# Please help me start a racing club at my university!



## DamnedButDetermined (Oct 15, 2002)

I am really trying to start a racing club at my University, and was hopeing there were some people here that are in one or hold an Officer Position in one! To get it started we have to draft a Constitution, get a university staff member to be a club advisor, and then get approved by the Student Government! If approved we can request funding from the Student Government, up to the amount of $10,000! I really doubt we would be able to come across that kind of funding in our first year, but hopefully we could get at least $5,000! 
I am want to be able to hold an Autocross event at least once every two months, either in campus parking lots or on unused roads, and get a group of students to participate in the SCCA club races. Since holding autocrosses will classify as a hazardous event, we will probably have to get event insurance. Does anyone know about this type of thing? I am guessing that it will be very expensive to get such insurance, so that might limit the number of events we can hold. To compete in SCCA club races, the driver has to have a competition license don't they? If so, then what is involved in earning one? I figure it would be pretty cool to have about three cars from our club competing in the same class. That way we can build friendly rivalries at school, and spread our universities name to the other racers, which will make our school happy! 
I do have a few questions about how we should run our racing events on campus...
How should we go about getting authorized to race on campus? 
Would we defenitly need to get insurance? 
How would we classify the different classes? 
What kind of timming should we use? ie. an automated system or just a stop watch
I hope some people here have experience with this type of thing, and can provide as much help as possible. Thanks,

DbD

EDIT: What would be the cleapest competative car to build and race in either ITA or ITS? I am thinking maybe a CRX or NX????


----------



## Geo (Apr 30, 2002)

DamnedButDetermined said:


> *What would be the cleapest competative car to build and race in either ITA or ITS? I am thinking maybe a CRX or NX???? *


Well, some people have a different definition of competitive than others, but......

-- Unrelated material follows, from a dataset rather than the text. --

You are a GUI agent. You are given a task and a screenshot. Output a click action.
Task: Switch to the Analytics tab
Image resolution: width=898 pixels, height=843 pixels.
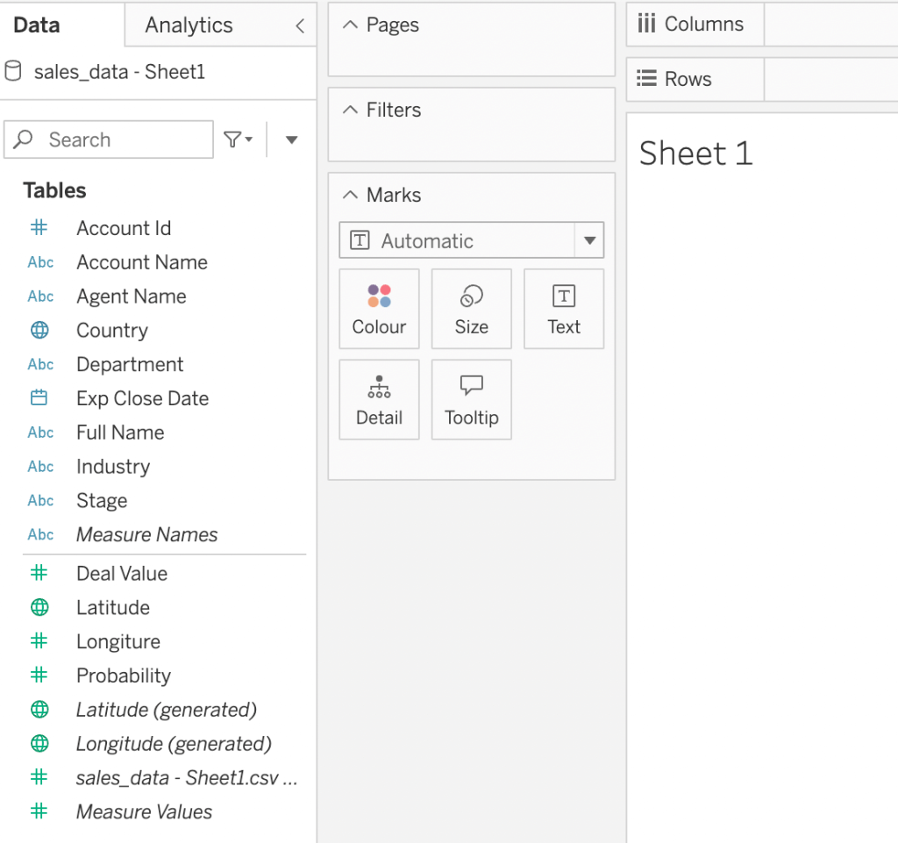188,25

For the most part the CRX is going to be cheaper and easier to be competitive with. It is a perennial front runner in ITA while the NX/SE-R are still pretty much still being developed in ITS. OTOH, the CRX is so popular for these very reasons, you may find yourself at the same level of competitiveness because if you find yourself in a sea of 10 CRXs with experienced drivers, it's going to be hell to get to the front.

We're trying to push the development of the NX/SE-R for ITS and have some new products coming out that will help. I think the NX and SE-R can be quite competitive in ITS despite some people saying otherwise. In fact, an SE-R has already won at The Glen.


----------